## DATASET
------------------------------------
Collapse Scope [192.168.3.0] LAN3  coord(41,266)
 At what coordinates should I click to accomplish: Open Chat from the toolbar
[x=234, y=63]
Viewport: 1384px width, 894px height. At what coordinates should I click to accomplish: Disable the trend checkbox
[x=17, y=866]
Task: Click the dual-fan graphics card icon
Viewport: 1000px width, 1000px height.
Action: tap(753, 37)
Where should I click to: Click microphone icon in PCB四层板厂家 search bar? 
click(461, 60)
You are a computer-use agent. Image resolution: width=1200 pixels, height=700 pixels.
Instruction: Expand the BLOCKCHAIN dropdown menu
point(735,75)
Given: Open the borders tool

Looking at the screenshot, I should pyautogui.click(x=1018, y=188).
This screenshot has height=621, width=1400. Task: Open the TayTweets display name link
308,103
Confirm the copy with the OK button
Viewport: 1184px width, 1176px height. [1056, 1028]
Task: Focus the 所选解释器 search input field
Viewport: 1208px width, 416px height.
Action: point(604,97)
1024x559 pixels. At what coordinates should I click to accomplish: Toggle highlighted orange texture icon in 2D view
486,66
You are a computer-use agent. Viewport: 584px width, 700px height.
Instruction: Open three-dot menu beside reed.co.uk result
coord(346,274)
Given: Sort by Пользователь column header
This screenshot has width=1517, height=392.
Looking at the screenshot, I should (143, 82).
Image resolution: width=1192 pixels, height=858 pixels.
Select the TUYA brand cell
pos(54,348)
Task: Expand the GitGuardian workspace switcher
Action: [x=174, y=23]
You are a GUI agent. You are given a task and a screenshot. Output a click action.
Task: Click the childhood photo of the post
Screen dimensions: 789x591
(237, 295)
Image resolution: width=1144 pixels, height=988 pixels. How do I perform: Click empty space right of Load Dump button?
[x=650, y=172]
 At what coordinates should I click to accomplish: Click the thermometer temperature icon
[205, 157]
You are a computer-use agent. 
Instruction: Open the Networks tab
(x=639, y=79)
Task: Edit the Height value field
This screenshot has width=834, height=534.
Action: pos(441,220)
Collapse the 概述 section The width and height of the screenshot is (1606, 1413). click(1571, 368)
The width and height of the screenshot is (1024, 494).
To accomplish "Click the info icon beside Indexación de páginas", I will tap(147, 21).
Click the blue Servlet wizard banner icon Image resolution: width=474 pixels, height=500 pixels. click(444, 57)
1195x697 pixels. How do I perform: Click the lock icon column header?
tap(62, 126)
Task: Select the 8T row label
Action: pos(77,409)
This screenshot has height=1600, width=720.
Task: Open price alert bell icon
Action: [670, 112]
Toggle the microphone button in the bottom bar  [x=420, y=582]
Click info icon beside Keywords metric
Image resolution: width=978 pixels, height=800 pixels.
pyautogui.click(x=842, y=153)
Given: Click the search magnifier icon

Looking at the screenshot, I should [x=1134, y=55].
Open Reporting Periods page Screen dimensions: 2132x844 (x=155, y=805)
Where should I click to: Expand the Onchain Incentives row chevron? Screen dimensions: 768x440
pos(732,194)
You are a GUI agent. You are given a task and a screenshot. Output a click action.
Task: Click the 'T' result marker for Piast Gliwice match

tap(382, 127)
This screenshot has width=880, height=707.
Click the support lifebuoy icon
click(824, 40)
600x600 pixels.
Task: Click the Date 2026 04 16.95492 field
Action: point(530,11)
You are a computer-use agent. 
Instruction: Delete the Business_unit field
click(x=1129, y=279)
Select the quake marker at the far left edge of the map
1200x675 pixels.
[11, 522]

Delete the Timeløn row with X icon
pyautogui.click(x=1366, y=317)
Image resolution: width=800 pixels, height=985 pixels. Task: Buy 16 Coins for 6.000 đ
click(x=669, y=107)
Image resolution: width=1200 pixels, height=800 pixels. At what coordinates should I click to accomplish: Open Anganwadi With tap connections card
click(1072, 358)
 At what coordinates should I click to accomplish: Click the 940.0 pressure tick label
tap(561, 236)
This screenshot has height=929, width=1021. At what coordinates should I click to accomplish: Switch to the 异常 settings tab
------------------------------------
## WHAT THE EXERCISE ASKS
List every line of the data above that contains the string "Image", copying each line in full.

## FULL SOLUTION
You are a computer-use agent. Image resolution: width=1200 pixels, height=700 pixels.
Image resolution: width=1192 pixels, height=858 pixels.
Image resolution: width=1144 pixels, height=988 pixels. How do I perform: Click empty space right of Load Dump button?
Click the blue Servlet wizard banner icon Image resolution: width=474 pixels, height=500 pixels. click(444, 57)
Image resolution: width=978 pixels, height=800 pixels.
Image resolution: width=800 pixels, height=985 pixels. Task: Buy 16 Coins for 6.000 đ
Image resolution: width=1200 pixels, height=800 pixels. At what coordinates should I click to accomplish: Open Anganwadi With tap connections card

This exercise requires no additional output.